* **EXCERPT**
Axel, I would like to thank you for your continued dedication to the Company. Should you have any questions on any of the above, please do not hesitate to contact me.

Yours sincerely,
The TDL Group Corp.


Jose Cil
Chief Executive Officer


Agreed to and accepted by:

/s/ Axel Schwan
Axel Schwan

February 26, 2021
Date




ATTACHMENT 1

The TDL Group Corp.
EMPLOYEE CONSENT TO COLLECTION
AND PROCESSING OF PERSONAL INFORMATION

The TDL Group Corp. (the “Company”) has informed me that the Company, on behalf of itself and its related and affiliated entities, including those operating restaurants under the BURGER KING®, TIM HORTONS® and POPEYES® brands (collectively, the “Affiliates”), collects, retains, processes, uses, and transfers my personal information (and also discloses my personal information to the Company’s employees, consultants and services providers) only for human resource and business purposes such as payroll administration, background checks, fulfilment of employment positions, fulfilment of my direct requests, maintaining accurate records, compliance with applicable law and meeting governmental reporting requirements, compiling internal reports, including diversity and distribution metrics, security, health, benefits, and safety management, performance assessment and management, provision of services, company network access and authentication. I understand the Company will treat my personal data as confidential and will not permit unauthorized access to this personal data. I HEREBY CONSENT to the Company collection, retention, processing, use, transfer and disclosure of my personal information for such purposes described in this statement.

I understand and consent to the transfer and storage of my personal data for the purposes described in this statement to the corporate offices of the Company and its Affiliates (currently located in Toronto, Ontario, Canada; Miami, Florida, United States of America; Mexico City, Mexico; Singapore, and Baar, Switzerland), and to other third parties, agents, processors and representatives who may be located in countries outside my home country or the country in which I work, including countries where data protection laws may differ from those of my home country.

I further understand the Company and its Affiliates may from time-to-time disclose, transfer and store my personal information to or with a third-party consultant, processor or service provider acting on the behalf of Company or its Affiliates or at the Company’s direction. These third parties will be required to use appropriate measures to protect the confidentiality and security of personal information.

Source records

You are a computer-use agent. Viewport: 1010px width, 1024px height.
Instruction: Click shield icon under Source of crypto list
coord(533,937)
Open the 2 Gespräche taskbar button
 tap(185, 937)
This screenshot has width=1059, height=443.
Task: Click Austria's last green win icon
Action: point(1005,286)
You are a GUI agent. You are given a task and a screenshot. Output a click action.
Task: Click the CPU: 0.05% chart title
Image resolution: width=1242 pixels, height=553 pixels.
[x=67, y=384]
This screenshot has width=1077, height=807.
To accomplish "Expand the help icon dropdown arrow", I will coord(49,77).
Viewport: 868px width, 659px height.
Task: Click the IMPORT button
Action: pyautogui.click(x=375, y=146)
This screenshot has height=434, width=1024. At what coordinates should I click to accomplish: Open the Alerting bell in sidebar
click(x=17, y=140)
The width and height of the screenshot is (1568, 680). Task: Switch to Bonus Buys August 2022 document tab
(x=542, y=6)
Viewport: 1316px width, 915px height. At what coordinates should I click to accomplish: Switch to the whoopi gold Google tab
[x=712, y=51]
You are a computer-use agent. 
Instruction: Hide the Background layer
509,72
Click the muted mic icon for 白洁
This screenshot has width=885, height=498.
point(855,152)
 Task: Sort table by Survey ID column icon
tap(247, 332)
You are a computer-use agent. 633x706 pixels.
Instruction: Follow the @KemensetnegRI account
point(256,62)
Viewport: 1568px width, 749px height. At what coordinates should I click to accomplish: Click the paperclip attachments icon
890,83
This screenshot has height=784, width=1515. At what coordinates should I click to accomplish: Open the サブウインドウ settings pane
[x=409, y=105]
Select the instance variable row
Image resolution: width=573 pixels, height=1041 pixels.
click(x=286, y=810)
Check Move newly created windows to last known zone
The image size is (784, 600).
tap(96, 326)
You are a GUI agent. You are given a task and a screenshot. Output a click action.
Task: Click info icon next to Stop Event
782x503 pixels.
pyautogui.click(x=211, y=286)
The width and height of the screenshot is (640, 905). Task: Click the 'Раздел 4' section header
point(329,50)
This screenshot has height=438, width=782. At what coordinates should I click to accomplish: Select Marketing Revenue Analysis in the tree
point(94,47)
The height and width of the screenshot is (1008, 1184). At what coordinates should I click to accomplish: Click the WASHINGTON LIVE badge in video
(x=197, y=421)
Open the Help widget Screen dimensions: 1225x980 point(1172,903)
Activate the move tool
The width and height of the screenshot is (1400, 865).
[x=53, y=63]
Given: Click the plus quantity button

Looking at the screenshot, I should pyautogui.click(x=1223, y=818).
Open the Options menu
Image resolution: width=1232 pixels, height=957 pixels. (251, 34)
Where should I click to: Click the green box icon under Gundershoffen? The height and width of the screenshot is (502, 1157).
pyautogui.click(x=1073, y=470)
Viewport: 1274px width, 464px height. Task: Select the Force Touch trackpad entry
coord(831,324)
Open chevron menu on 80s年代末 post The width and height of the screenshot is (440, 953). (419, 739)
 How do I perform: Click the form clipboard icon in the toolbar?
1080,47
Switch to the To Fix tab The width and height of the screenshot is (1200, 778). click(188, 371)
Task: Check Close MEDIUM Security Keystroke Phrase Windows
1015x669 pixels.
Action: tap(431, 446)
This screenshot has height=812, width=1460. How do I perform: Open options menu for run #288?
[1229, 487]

* **TO-DO LIST**
1. From the TDL Group excerpt, copy the text from "I understand and" to "my home country.", swapping "Toronto" for "Montreal".
2. Shorten the paragraph of the TDL Group excerpt that starts "I further understand the Company" and keep its main facts.
These rows come from a different source than the excerpt.

* **THE RESULTS**
1.
I understand and consent to the transfer and storage of my personal data for the purposes described in this statement to the corporate offices of the Company and its Affiliates (currently located in Montreal, Ontario, Canada; Miami, Florida, United States of America; Mexico City, Mexico; Singapore, and Baar, Switzerland), and to other third parties, agents, processors and representatives who may be located in countries outside my home country or the country in which I work, including countries where data protection laws may differ from those of my home country.

2. The Company and its Affiliates may at times disclose, transfer and store the employee's personal information with outside consultants, processors or service providers who act for them or at the Company's direction. These third parties must use appropriate measures to keep that information confidential and secure.